Compil’ Veille juridique 2019

SUP’

Recrutement

Un président d’université ne peut pas s’opposer à la poursuite du recrutement d’un enseignant-chercheur dès lors que le conseil d’administration a émis un avis favorable.

Un maître de conférences s’était porté candidat à un concours de recrutement ouvert par l’Institut national des sciences appliquées (INSA) de Lyon pour pourvoir un emploi de professeur des universités au sein du département où il exerçait. Le comité de sélection en charge du recrutement l’avait classé premier sur la liste des candidats. Cependant, alors qu’un avis favorable avait été porté sur cette liste par le conseil d’administration de l’INSA, le directeur de cet établissement a interrompu la procédure de recrutement et a déclaré le concours infructueux, invoquant une délibération irrégulière du comité de sélection. Le Conseil d’Etat annule la décision du directeur en statuant que : « s’il est toujours loisible au président de l’université, ou au directeur de l’établissement, lorsqu’il estime la procédure de recrutement d’un enseignant-chercheur irrégulière, de demander au conseil d’administration de délibérer à nouveau sur l’avis motivé du comité de sélection ou de faire part de ses observations sur la procédure au ministre chargé de l’enseignement supérieur à l’occasion de la transmission du nom du candidat ou de la liste arrêtée par le comité de sélection, aucune disposition ni aucun principe ne l’investit du pouvoir de ne pas donner suite à une procédure de recrutement d’un enseignant-chercheur lorsque le conseil d’administration a émis un avis favorable ». Cette possibilité a existé (article L. 952-6-1 du code de l’éducation, dans sa rédaction issue de la loi du 10 août 2007). Cependant, cette disposition, supprimée par la loi du 22 juillet 2013 relative à l’ESR, ne s’applique plus. Conseil d’Etat, 18 septembre 2019, n° 422962.

Détachement – Intégration nouveau corps

Conseil académique, demande d’intégration, l’appréciation souveraine, non susceptible d’être discutée au contentieux.

——

D'après le texte sur le recrutement des enseignants-chercheurs, quelle loi a supprimé la disposition de l'article L. 952-6-1 du code de l'éducation ?

*Enregistrements stockés*
——

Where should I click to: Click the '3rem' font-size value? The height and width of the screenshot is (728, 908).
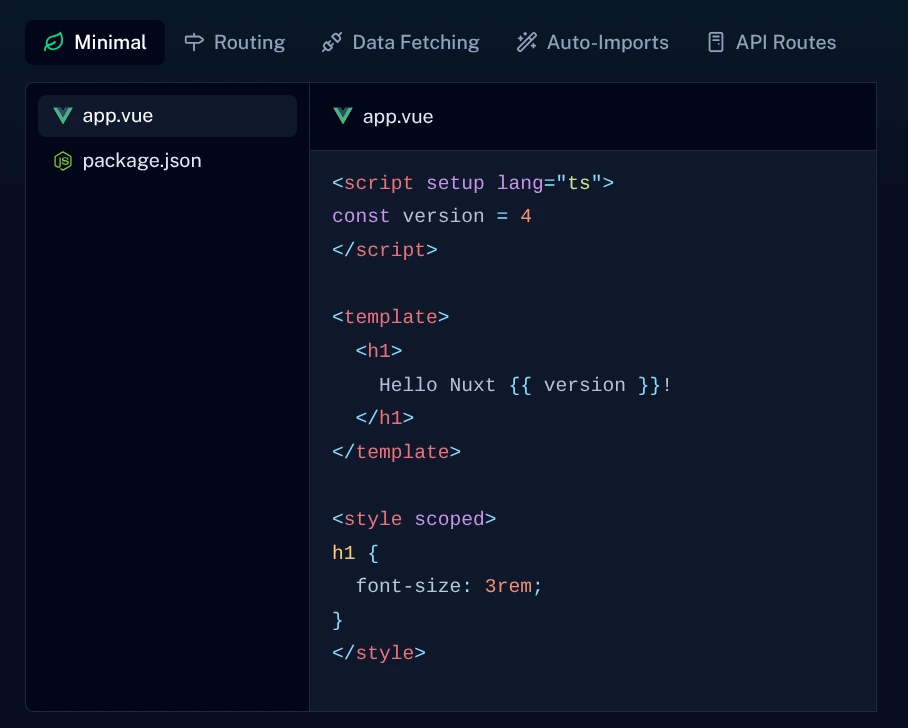coord(508,587)
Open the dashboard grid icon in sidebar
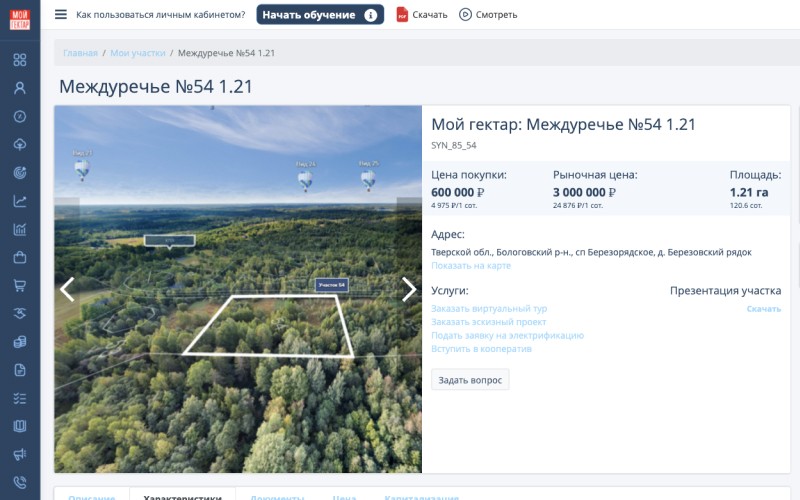800x500 pixels. (x=19, y=59)
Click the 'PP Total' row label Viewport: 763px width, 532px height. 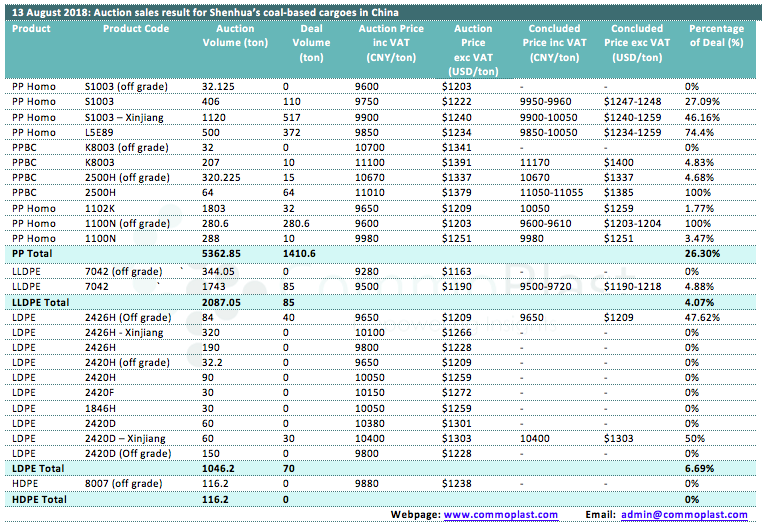pos(33,254)
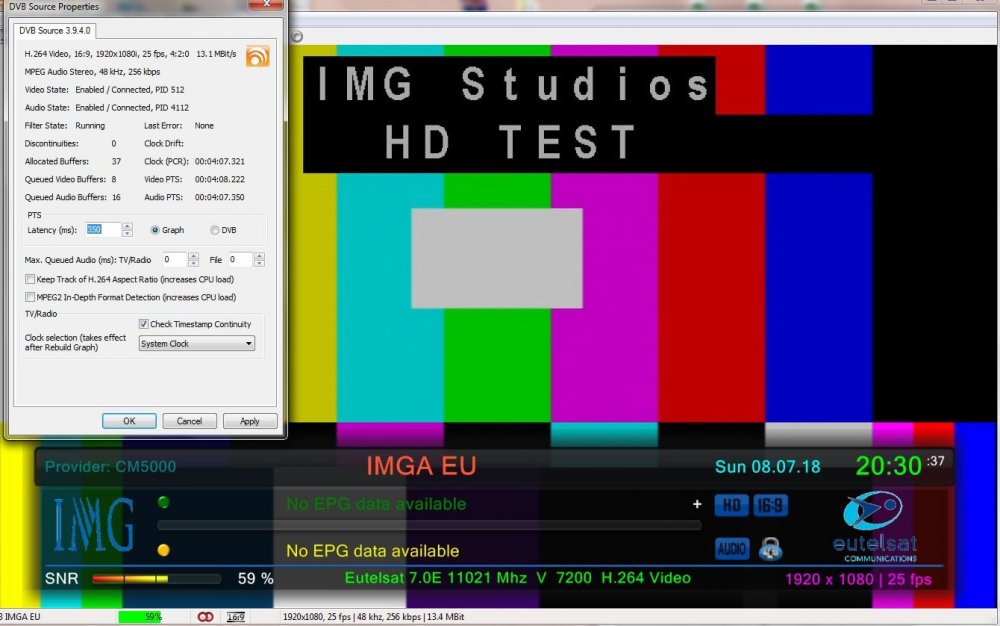Click the orange DVB signal icon
1000x626 pixels.
tap(257, 56)
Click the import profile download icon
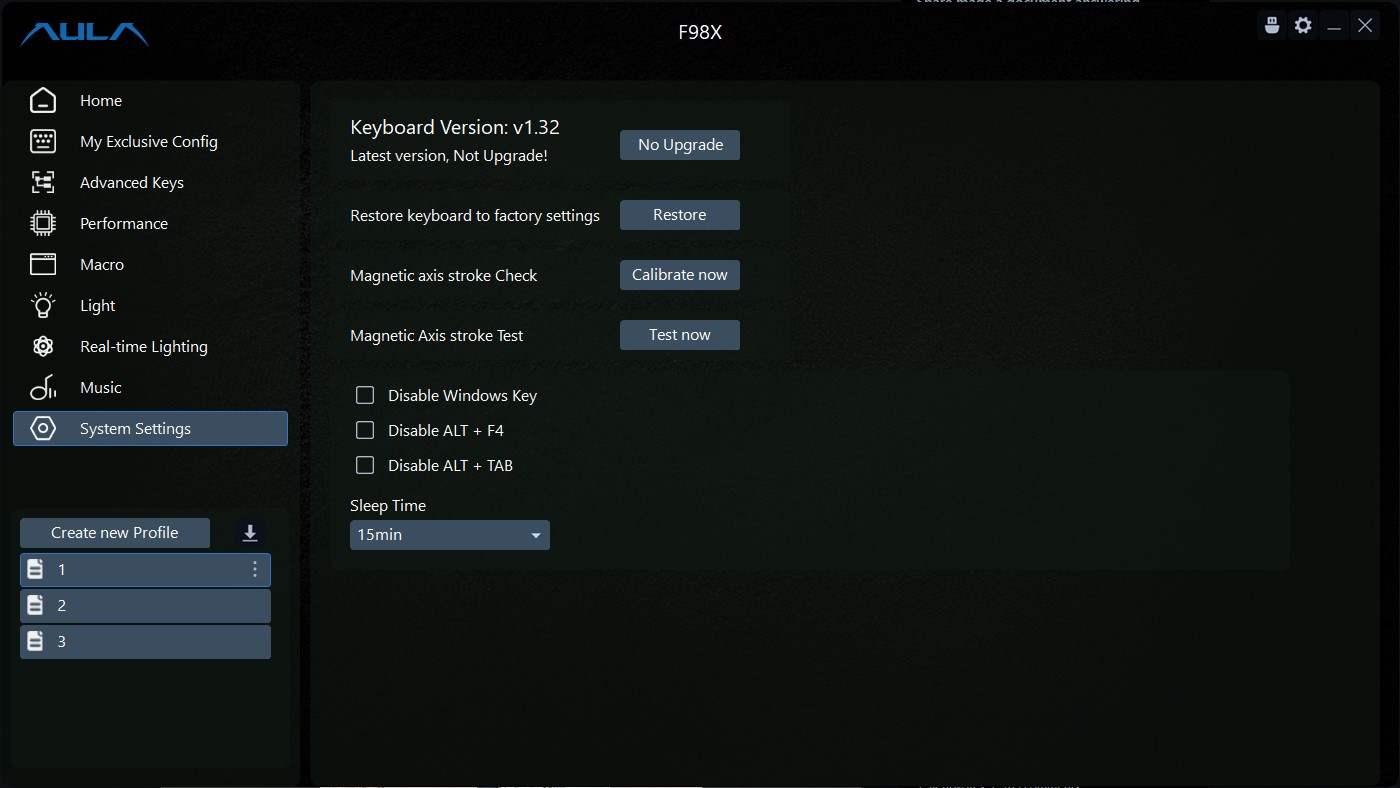This screenshot has height=788, width=1400. [250, 533]
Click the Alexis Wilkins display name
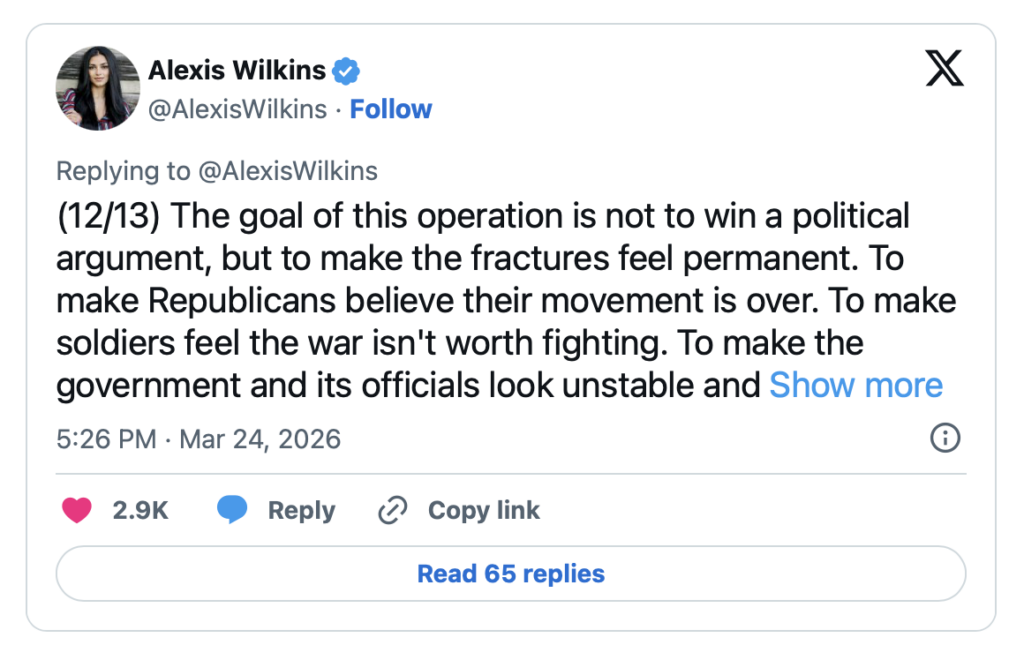Image resolution: width=1024 pixels, height=660 pixels. point(237,70)
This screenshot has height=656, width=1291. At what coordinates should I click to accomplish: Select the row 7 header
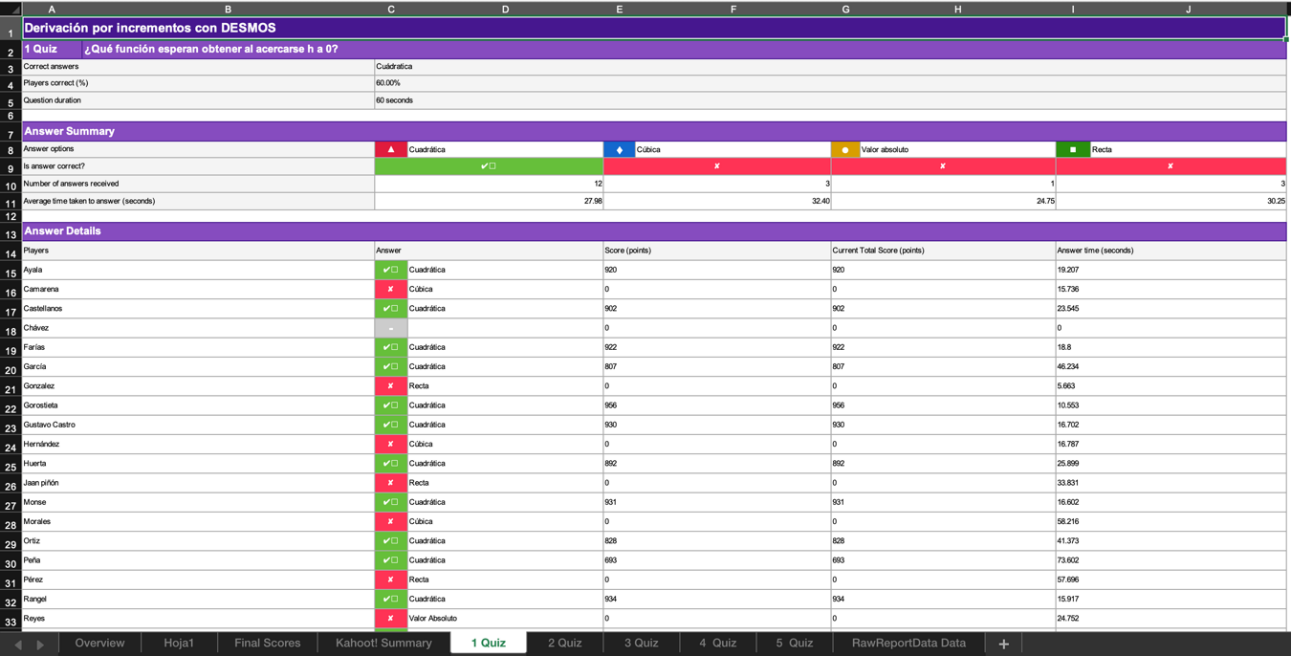coord(10,132)
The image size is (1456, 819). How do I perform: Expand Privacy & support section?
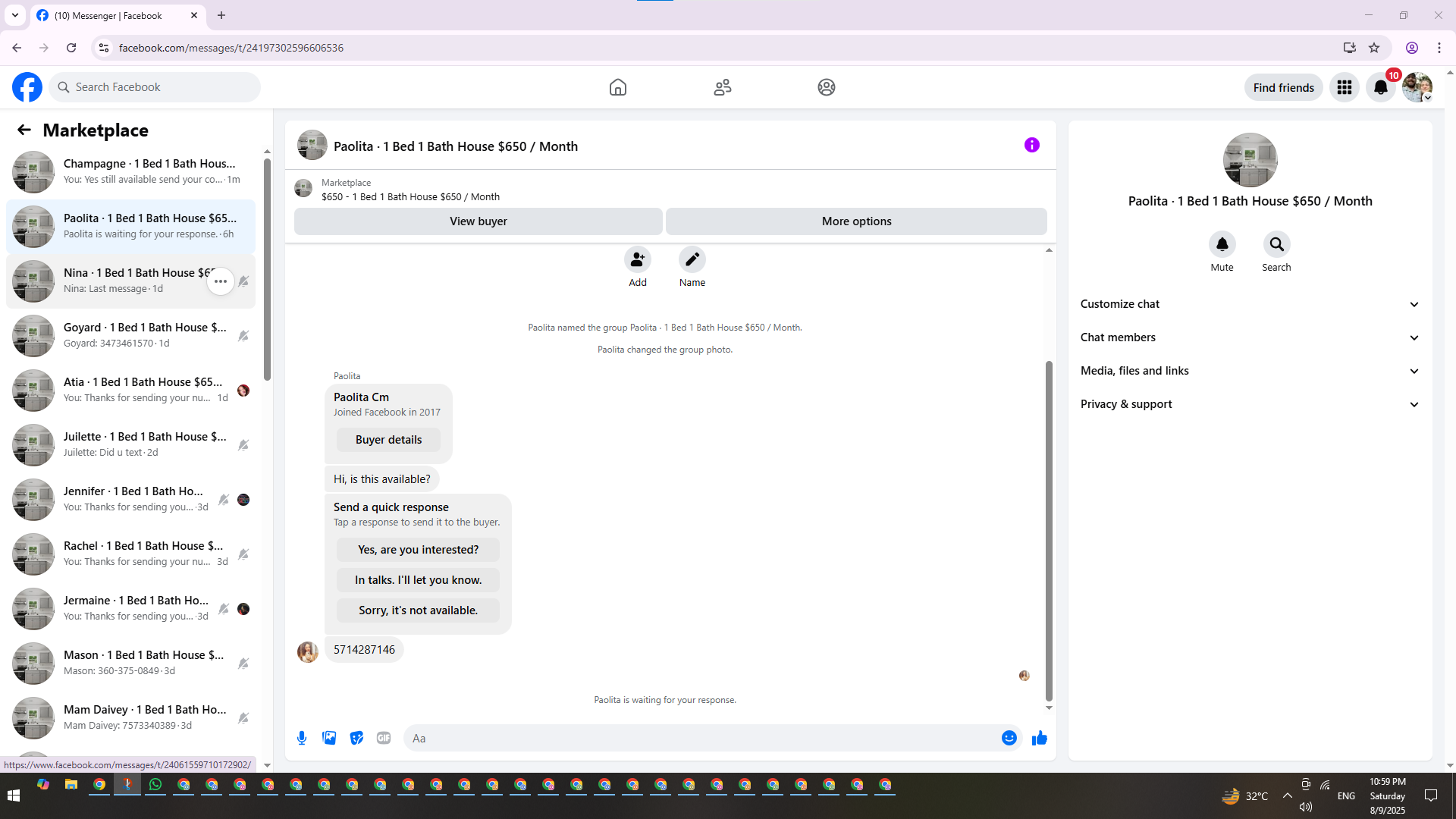(1250, 404)
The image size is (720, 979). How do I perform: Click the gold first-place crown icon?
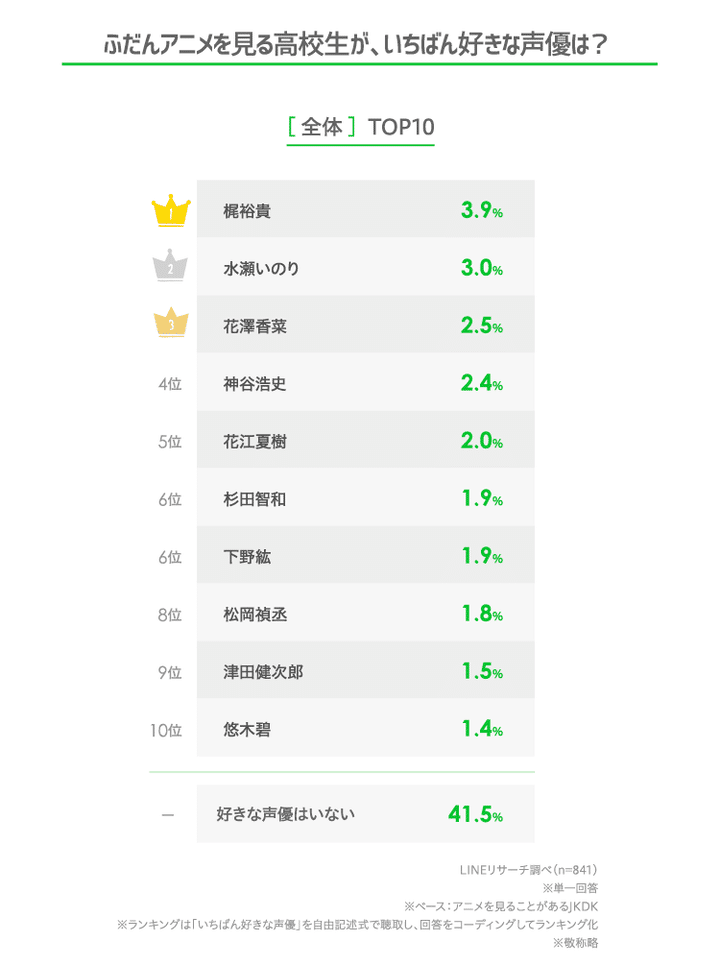click(x=170, y=211)
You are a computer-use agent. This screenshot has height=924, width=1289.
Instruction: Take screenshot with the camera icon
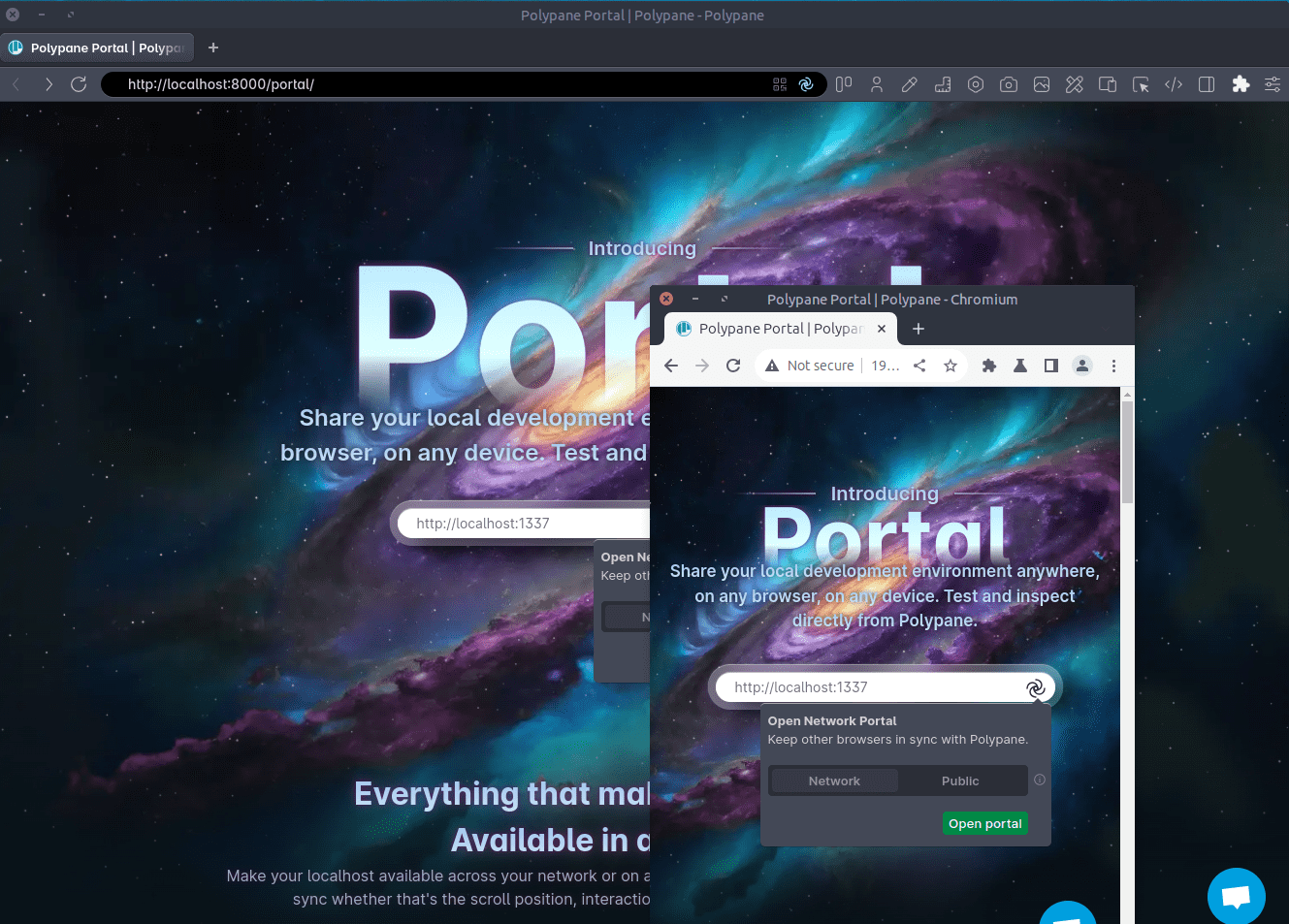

——

*RÉPONSE*
La loi du 22 juillet 2013 relative à l'ESR.